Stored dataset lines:
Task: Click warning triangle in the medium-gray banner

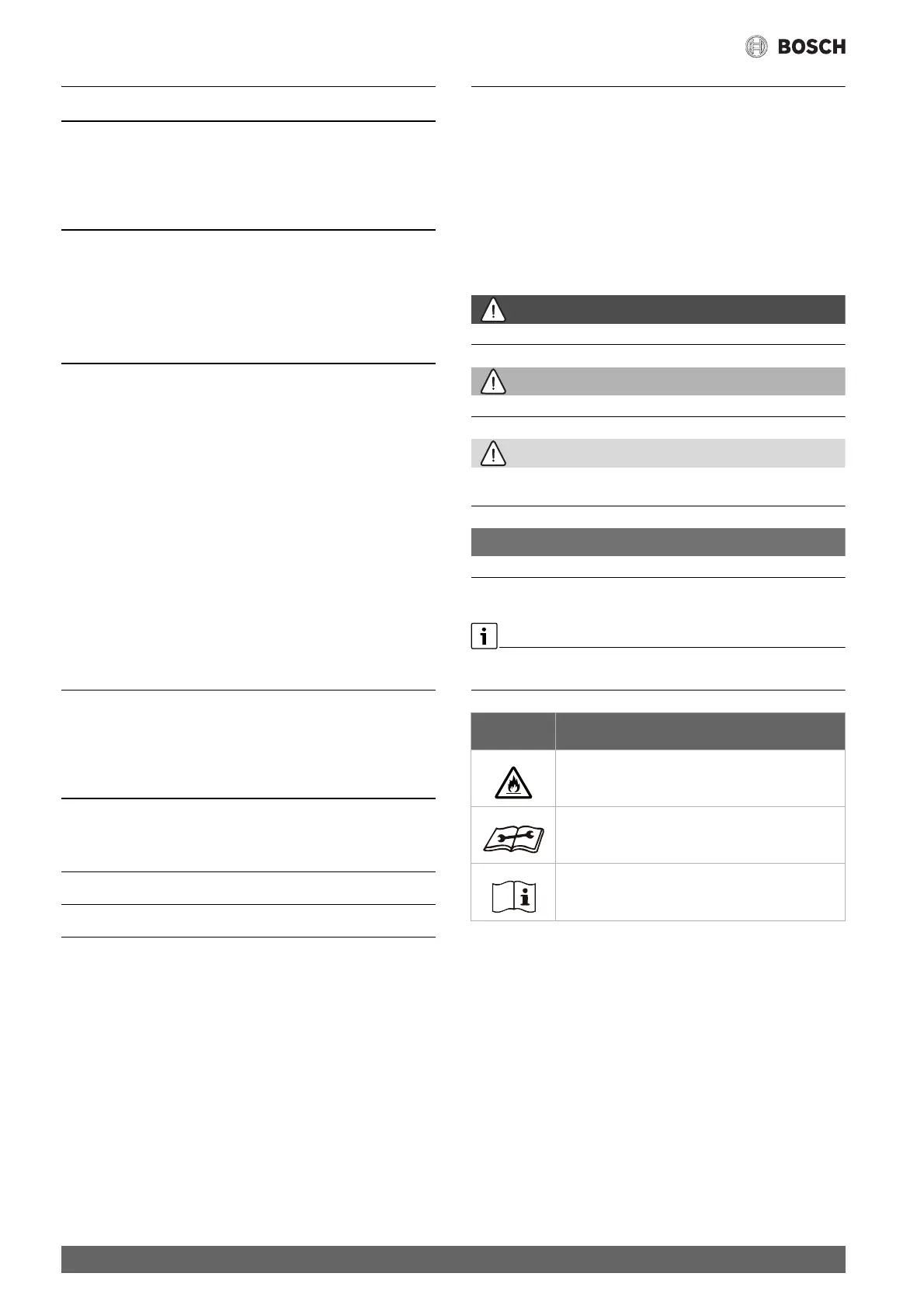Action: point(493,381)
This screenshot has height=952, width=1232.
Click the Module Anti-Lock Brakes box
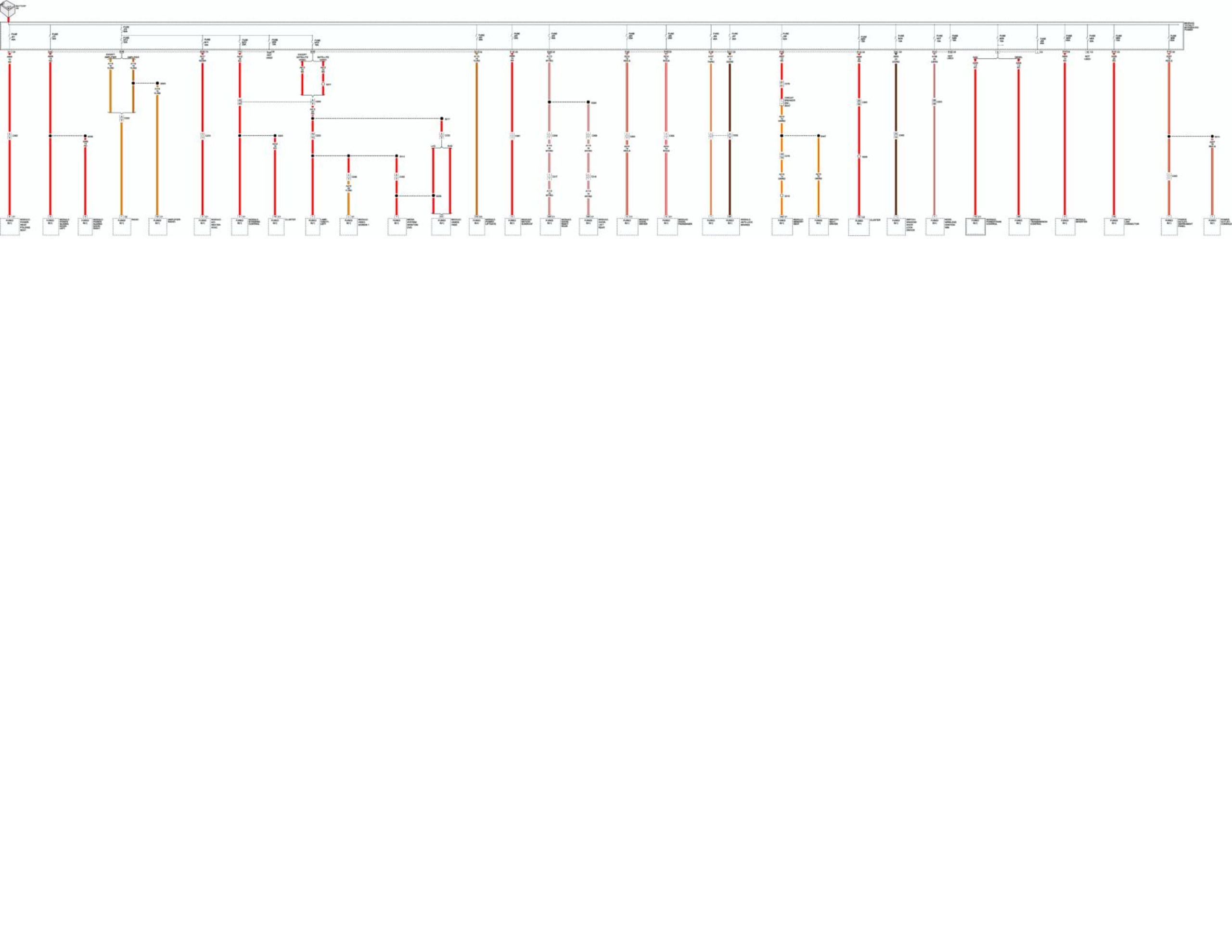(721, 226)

EXERCISE AIM: Reproduce every one of the lines above word for word, leaving out the pictures.

FINISHED ANSWER:
Task: Click warning triangle in the medium-gray banner

Action: point(493,381)
This screenshot has height=952, width=1232.
Click the Module Anti-Lock Brakes box
(721, 226)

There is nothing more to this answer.